__Work order__: Please write out each entry that follows, keeping it exactly the same.

__Input data__:
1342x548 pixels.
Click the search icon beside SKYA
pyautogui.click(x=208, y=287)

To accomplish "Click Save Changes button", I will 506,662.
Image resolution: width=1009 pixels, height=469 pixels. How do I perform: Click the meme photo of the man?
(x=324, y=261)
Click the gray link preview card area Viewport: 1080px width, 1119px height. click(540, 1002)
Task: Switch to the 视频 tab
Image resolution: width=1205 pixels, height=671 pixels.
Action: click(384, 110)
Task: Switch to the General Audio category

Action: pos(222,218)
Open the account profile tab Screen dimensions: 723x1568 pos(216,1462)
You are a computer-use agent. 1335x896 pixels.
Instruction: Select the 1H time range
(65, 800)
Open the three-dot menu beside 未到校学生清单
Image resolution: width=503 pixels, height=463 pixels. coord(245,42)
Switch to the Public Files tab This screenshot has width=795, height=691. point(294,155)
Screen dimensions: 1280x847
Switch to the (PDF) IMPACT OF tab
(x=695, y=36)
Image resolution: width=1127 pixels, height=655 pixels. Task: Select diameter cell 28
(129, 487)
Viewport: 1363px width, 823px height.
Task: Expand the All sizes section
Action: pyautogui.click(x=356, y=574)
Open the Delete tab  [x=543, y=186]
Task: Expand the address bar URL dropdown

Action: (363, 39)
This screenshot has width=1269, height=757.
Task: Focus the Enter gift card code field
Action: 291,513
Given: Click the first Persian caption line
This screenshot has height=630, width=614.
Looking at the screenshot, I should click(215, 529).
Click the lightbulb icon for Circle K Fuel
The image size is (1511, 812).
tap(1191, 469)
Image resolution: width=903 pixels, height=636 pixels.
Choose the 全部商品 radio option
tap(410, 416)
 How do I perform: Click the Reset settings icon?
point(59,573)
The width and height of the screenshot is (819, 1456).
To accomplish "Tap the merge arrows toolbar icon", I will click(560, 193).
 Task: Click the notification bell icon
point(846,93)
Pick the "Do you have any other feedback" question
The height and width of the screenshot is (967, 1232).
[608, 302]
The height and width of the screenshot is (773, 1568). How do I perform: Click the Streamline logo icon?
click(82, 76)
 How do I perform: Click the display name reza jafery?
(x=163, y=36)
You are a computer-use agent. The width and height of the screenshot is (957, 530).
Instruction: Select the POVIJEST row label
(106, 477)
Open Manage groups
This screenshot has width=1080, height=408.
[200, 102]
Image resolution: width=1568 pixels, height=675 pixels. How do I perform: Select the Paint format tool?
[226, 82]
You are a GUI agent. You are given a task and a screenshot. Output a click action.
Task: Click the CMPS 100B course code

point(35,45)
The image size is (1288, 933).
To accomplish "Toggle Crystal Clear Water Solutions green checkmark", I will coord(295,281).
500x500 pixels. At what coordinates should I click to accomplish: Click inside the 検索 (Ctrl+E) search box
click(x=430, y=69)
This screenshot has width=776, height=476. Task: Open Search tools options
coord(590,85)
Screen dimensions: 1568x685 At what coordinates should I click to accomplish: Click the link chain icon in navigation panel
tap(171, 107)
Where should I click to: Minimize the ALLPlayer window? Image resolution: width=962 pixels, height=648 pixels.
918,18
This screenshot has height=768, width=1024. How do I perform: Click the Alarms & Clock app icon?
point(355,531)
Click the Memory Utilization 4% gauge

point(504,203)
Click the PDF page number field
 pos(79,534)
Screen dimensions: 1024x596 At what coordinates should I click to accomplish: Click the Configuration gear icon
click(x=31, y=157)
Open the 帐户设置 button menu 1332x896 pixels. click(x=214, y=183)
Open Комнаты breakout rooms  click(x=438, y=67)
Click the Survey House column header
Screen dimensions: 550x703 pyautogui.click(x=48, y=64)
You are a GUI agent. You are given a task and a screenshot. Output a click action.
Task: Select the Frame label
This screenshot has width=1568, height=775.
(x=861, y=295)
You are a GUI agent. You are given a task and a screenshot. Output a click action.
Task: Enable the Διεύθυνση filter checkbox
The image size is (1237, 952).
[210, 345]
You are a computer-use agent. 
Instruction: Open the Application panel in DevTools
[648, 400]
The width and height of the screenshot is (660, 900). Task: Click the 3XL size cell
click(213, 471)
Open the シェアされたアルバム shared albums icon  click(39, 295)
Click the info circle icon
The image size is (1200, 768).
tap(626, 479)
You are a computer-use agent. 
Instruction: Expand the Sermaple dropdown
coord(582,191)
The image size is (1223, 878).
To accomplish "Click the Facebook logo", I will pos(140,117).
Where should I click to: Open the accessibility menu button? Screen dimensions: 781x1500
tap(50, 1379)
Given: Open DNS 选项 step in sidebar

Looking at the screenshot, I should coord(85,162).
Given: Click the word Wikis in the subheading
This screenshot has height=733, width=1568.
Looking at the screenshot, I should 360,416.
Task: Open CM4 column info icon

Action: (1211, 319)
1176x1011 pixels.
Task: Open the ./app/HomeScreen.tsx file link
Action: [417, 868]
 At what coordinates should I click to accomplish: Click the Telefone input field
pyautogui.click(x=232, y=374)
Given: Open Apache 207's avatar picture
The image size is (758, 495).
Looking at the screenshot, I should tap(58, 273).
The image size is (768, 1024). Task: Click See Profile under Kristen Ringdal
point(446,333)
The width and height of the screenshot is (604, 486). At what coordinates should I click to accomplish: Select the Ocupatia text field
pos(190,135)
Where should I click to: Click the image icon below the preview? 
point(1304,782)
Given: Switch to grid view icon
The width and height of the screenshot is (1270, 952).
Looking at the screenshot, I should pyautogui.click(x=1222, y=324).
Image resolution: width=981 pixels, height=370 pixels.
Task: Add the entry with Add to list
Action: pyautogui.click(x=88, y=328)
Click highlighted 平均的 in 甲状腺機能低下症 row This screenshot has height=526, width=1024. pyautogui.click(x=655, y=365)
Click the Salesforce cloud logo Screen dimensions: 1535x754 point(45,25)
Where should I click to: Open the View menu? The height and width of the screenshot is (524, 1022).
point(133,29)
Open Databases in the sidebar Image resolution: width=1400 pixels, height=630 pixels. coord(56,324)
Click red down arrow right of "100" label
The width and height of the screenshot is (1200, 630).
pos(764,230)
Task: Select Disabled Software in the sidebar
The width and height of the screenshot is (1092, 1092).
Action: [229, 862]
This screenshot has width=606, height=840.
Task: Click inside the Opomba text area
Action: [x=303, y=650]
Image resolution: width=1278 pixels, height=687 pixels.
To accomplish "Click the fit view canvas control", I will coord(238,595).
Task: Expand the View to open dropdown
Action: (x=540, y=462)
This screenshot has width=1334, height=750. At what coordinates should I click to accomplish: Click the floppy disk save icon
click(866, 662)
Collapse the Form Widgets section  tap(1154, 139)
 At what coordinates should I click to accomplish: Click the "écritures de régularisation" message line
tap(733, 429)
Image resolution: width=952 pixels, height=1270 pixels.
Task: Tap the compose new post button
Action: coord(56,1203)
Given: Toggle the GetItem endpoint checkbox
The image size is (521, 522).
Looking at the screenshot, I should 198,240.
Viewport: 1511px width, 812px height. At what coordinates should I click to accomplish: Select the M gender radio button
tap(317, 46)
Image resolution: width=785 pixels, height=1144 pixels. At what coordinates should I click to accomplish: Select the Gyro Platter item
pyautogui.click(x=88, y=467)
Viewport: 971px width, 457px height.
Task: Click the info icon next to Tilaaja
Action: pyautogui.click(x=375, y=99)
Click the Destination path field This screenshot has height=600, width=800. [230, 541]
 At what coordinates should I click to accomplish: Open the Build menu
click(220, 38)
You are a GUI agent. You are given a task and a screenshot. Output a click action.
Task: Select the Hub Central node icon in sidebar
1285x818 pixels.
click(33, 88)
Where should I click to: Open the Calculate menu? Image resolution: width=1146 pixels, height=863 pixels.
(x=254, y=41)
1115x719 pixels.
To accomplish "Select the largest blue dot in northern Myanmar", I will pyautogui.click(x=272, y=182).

__Output__:
1342x548 pixels.
Click the search icon beside SKYA
pyautogui.click(x=208, y=287)

To accomplish "Click Save Changes button", I will 506,662.
Image resolution: width=1009 pixels, height=469 pixels. How do I perform: Click the meme photo of the man?
(x=324, y=261)
Click the gray link preview card area Viewport: 1080px width, 1119px height. click(540, 1002)
Task: Switch to the 视频 tab
Image resolution: width=1205 pixels, height=671 pixels.
Action: click(384, 110)
Task: Switch to the General Audio category

Action: pos(222,218)
Open the account profile tab Screen dimensions: 723x1568 pos(216,1462)
You are a computer-use agent. 1335x896 pixels.
Instruction: Select the 1H time range
(65, 800)
Open the three-dot menu beside 未到校学生清单
Image resolution: width=503 pixels, height=463 pixels. coord(245,42)
Switch to the Public Files tab This screenshot has width=795, height=691. point(294,155)
Screen dimensions: 1280x847
Switch to the (PDF) IMPACT OF tab
(x=695, y=36)
Image resolution: width=1127 pixels, height=655 pixels. Task: Select diameter cell 28
(129, 487)
Viewport: 1363px width, 823px height.
Task: Expand the All sizes section
Action: pyautogui.click(x=356, y=574)
Open the Delete tab  [x=543, y=186]
Task: Expand the address bar URL dropdown

Action: (363, 39)
This screenshot has width=1269, height=757.
Task: Focus the Enter gift card code field
Action: 291,513
Given: Click the first Persian caption line
This screenshot has height=630, width=614.
Looking at the screenshot, I should click(215, 529).
Click the lightbulb icon for Circle K Fuel
The image size is (1511, 812).
tap(1191, 469)
Image resolution: width=903 pixels, height=636 pixels.
Choose the 全部商品 radio option
tap(410, 416)
 How do I perform: Click the Reset settings icon?
point(59,573)
The width and height of the screenshot is (819, 1456).
To accomplish "Tap the merge arrows toolbar icon", I will click(560, 193).
 Task: Click the notification bell icon
point(846,93)
Pick the "Do you have any other feedback" question
The height and width of the screenshot is (967, 1232).
[608, 302]
The height and width of the screenshot is (773, 1568). How do I perform: Click the Streamline logo icon?
click(82, 76)
 How do I perform: Click the display name reza jafery?
(x=163, y=36)
You are a computer-use agent. The width and height of the screenshot is (957, 530).
Instruction: Select the POVIJEST row label
(106, 477)
Open Manage groups
This screenshot has width=1080, height=408.
[200, 102]
Image resolution: width=1568 pixels, height=675 pixels. How do I perform: Select the Paint format tool?
[226, 82]
You are a GUI agent. You are given a task and a screenshot. Output a click action.
Task: Click the CMPS 100B course code

point(35,45)
The image size is (1288, 933).
To accomplish "Toggle Crystal Clear Water Solutions green checkmark", I will coord(295,281).
500x500 pixels. At what coordinates should I click to accomplish: Click inside the 検索 (Ctrl+E) search box
click(x=430, y=69)
This screenshot has width=776, height=476. Task: Open Search tools options
coord(590,85)
Screen dimensions: 1568x685 At what coordinates should I click to accomplish: Click the link chain icon in navigation panel
tap(171, 107)
Where should I click to: Minimize the ALLPlayer window? Image resolution: width=962 pixels, height=648 pixels.
918,18
This screenshot has height=768, width=1024. How do I perform: Click the Alarms & Clock app icon?
point(355,531)
Click the Memory Utilization 4% gauge

point(504,203)
Click the PDF page number field
 pos(79,534)
Screen dimensions: 1024x596 At what coordinates should I click to accomplish: Click the Configuration gear icon
click(x=31, y=157)
Open the 帐户设置 button menu 1332x896 pixels. click(x=214, y=183)
Open Комнаты breakout rooms  click(x=438, y=67)
Click the Survey House column header
Screen dimensions: 550x703 pyautogui.click(x=48, y=64)
You are a GUI agent. You are given a task and a screenshot. Output a click action.
Task: Select the Frame label
This screenshot has width=1568, height=775.
(x=861, y=295)
You are a GUI agent. You are given a task and a screenshot. Output a click action.
Task: Enable the Διεύθυνση filter checkbox
The image size is (1237, 952).
[210, 345]
You are a computer-use agent. 
Instruction: Open the Application panel in DevTools
[648, 400]
The width and height of the screenshot is (660, 900). Task: Click the 3XL size cell
click(213, 471)
Open the シェアされたアルバム shared albums icon  click(39, 295)
Click the info circle icon
The image size is (1200, 768).
tap(626, 479)
You are a computer-use agent. 
Instruction: Expand the Sermaple dropdown
coord(582,191)
The image size is (1223, 878).
To accomplish "Click the Facebook logo", I will pos(140,117).
Where should I click to: Open the accessibility menu button? Screen dimensions: 781x1500
tap(50, 1379)
Given: Open DNS 选项 step in sidebar

Looking at the screenshot, I should coord(85,162).
Given: Click the word Wikis in the subheading
This screenshot has height=733, width=1568.
Looking at the screenshot, I should 360,416.
Task: Open CM4 column info icon

Action: (1211, 319)
1176x1011 pixels.
Task: Open the ./app/HomeScreen.tsx file link
Action: [417, 868]
 At what coordinates should I click to accomplish: Click the Telefone input field
pyautogui.click(x=232, y=374)
Given: Open Apache 207's avatar picture
The image size is (758, 495).
Looking at the screenshot, I should tap(58, 273).
The image size is (768, 1024). Task: Click See Profile under Kristen Ringdal
point(446,333)
The width and height of the screenshot is (604, 486). At what coordinates should I click to accomplish: Select the Ocupatia text field
pos(190,135)
Where should I click to: Click the image icon below the preview? 
point(1304,782)
Given: Switch to grid view icon
The width and height of the screenshot is (1270, 952).
Looking at the screenshot, I should pyautogui.click(x=1222, y=324).
Image resolution: width=981 pixels, height=370 pixels.
Task: Add the entry with Add to list
Action: pyautogui.click(x=88, y=328)
Click highlighted 平均的 in 甲状腺機能低下症 row This screenshot has height=526, width=1024. pyautogui.click(x=655, y=365)
Click the Salesforce cloud logo Screen dimensions: 1535x754 point(45,25)
Where should I click to: Open the View menu? The height and width of the screenshot is (524, 1022).
point(133,29)
Open Databases in the sidebar Image resolution: width=1400 pixels, height=630 pixels. coord(56,324)
Click red down arrow right of "100" label
The width and height of the screenshot is (1200, 630).
pos(764,230)
Task: Select Disabled Software in the sidebar
The width and height of the screenshot is (1092, 1092).
Action: [229, 862]
This screenshot has width=606, height=840.
Task: Click inside the Opomba text area
Action: [x=303, y=650]
Image resolution: width=1278 pixels, height=687 pixels.
To accomplish "Click the fit view canvas control", I will coord(238,595).
Task: Expand the View to open dropdown
Action: (x=540, y=462)
This screenshot has width=1334, height=750. At what coordinates should I click to accomplish: Click the floppy disk save icon
click(866, 662)
Collapse the Form Widgets section  tap(1154, 139)
 At what coordinates should I click to accomplish: Click the "écritures de régularisation" message line
tap(733, 429)
Image resolution: width=952 pixels, height=1270 pixels.
Task: Tap the compose new post button
Action: coord(56,1203)
Given: Toggle the GetItem endpoint checkbox
The image size is (521, 522).
Looking at the screenshot, I should 198,240.
Viewport: 1511px width, 812px height. At what coordinates should I click to accomplish: Select the M gender radio button
tap(317, 46)
Image resolution: width=785 pixels, height=1144 pixels. At what coordinates should I click to accomplish: Select the Gyro Platter item
pyautogui.click(x=88, y=467)
Viewport: 971px width, 457px height.
Task: Click the info icon next to Tilaaja
Action: pyautogui.click(x=375, y=99)
Click the Destination path field This screenshot has height=600, width=800. [230, 541]
 At what coordinates should I click to accomplish: Open the Build menu
click(220, 38)
You are a GUI agent. You are given a task and a screenshot. Output a click action.
Task: Select the Hub Central node icon in sidebar
1285x818 pixels.
click(33, 88)
Where should I click to: Open the Calculate menu? Image resolution: width=1146 pixels, height=863 pixels.
(x=254, y=41)
1115x719 pixels.
To accomplish "Select the largest blue dot in northern Myanmar", I will pyautogui.click(x=272, y=182).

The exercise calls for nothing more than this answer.